■ **DOCUMENT EXCERPT**:
________________________

Skip to main content

Runbook: Attack Path and Security Graph Operations

Overview

This runbook covers operating CloudForge's attack-path and security-graph surfaces, including:

  • Secgraph startup and incremental sync behavior
  • Attack-path warmup and large-corpus fallback behavior
  • Health checks for issue, graph, and attack-path APIs
  • Common failure modes when PostgreSQL or PuppyGraph are unavailable
  • Verification and escalation steps

Runtime note (April 6, 2026): the public demo runs on Fly.io + Cloudflare Pages. The current runtime truth is the Go API plus PostgreSQL-backed secgraph. PuppyGraph is optional and feature-flagged. Any kubectl examples below apply only to a future self-managed deployment.

Process Flow

Prerequisites

  • flyctl authenticated against the live app org
  • API token with viewer scope for read checks and operator scope for query endpoints
  • PostgreSQL connectivity if verifying DB-backed secgraph locally
  • jq installed for JSON inspection
  • 1Password-backed secret refs available for database and optional PuppyGraph credentials

Current Runtime Model

The current implementation is not just a design target. It is live in:

  • internal/secgraph/
  • cmd/server/secgraph_sync.go
  • cmd/server/attackpath.go
  • cmd/server/handlers_graph.go
  • cmd/server/handlers_issues.go

Key behavior:

  • PostgreSQL is the source of truth for frameworks, controls, control evaluations, issues, issue-finding links, and graph_edges
  • Attack paths use secgraph adjacency when it can be loaded from the database
  • If adjacency cannot be loaded, attack paths fall back to the heuristic engine
  • Structured graph endpoints (/graph/stats, /graph/neighborhood/...) are available whenever AEGIS_DATABASE_URL is configured
  • PuppyGraph is optional and only backs /graph/query

Runtime Controls and Thresholds

SettingDefaultPurpose
AEGIS_DATABASE_URLunsetEnables DB-backed secgraph, issues, graph stats, and graph neighborhood APIs
PUPPYGRAPH_URLunsetEnables /api/v1/graph/query proxy
SECGRAPH_SYNC_TIMEOUT60sStartup secgraph sync timeout
SECGRAPH_FULL_SYNC_MAX_FINDINGS10000Full secgraph sync threshold
LARGE_CORPUS_SECGRAPH_SYNC_ENABLEDfalseOpt-in override for full sync above threshold
SECGRAPH_AUTO_TICKETSfalseAuto-dispatch issue tickets during sync
ATTACK_PATH_WARMUP_MAX_FINDINGS10000Warmup threshold for precomputed attack paths
ATTACK_PATH_MAX_FINDINGS5000Deferred attack-path candidate cap
ATTACK_PATH_MAX_PER_ACCOUNT125Deferred attack-path per-account cap

Health Checks

Step 1: Confirm API and DB-backed secgraph are live

export API_BASE="https://api.cloudforge.lvonguyen.com"

________________________

■ **DATA EXTRACT**:
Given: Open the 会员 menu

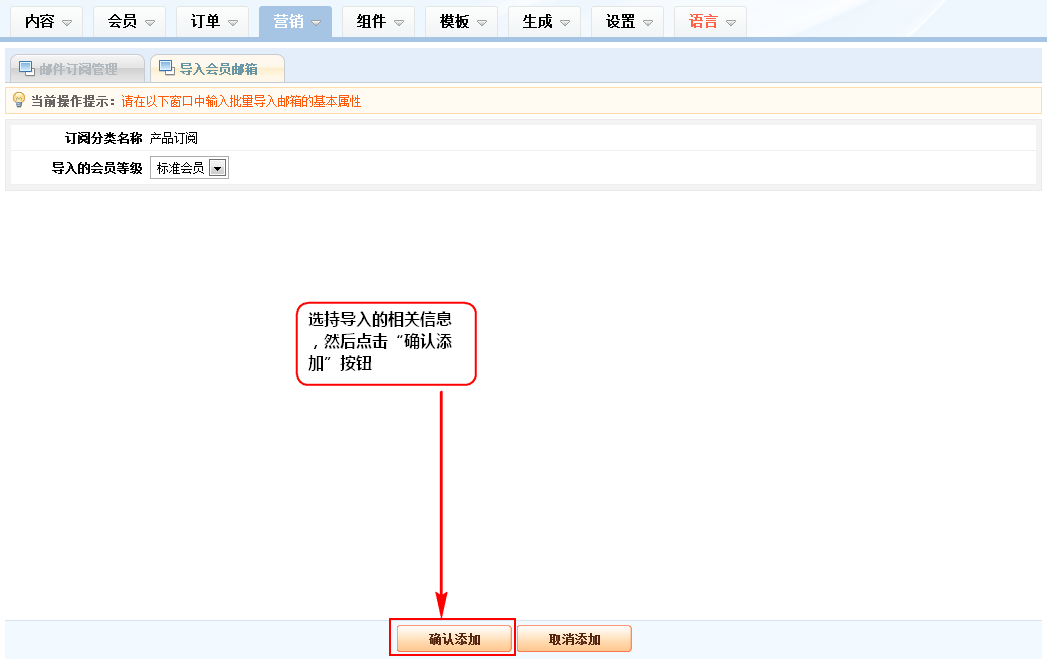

________________________

Please write out, word for word, the stretch of the attack-path runbook from "Runbook: Attack Path" through "future self-managed deployment.".

■ **RESULT BELOW**:
Runbook: Attack Path and Security Graph Operations

Overview

This runbook covers operating CloudForge's attack-path and security-graph surfaces, including:

  • Secgraph startup and incremental sync behavior
  • Attack-path warmup and large-corpus fallback behavior
  • Health checks for issue, graph, and attack-path APIs
  • Common failure modes when PostgreSQL or PuppyGraph are unavailable
  • Verification and escalation steps

Runtime note (April 6, 2026): the public demo runs on Fly.io + Cloudflare Pages. The current runtime truth is the Go API plus PostgreSQL-backed secgraph. PuppyGraph is optional and feature-flagged. Any kubectl examples below apply only to a future self-managed deployment.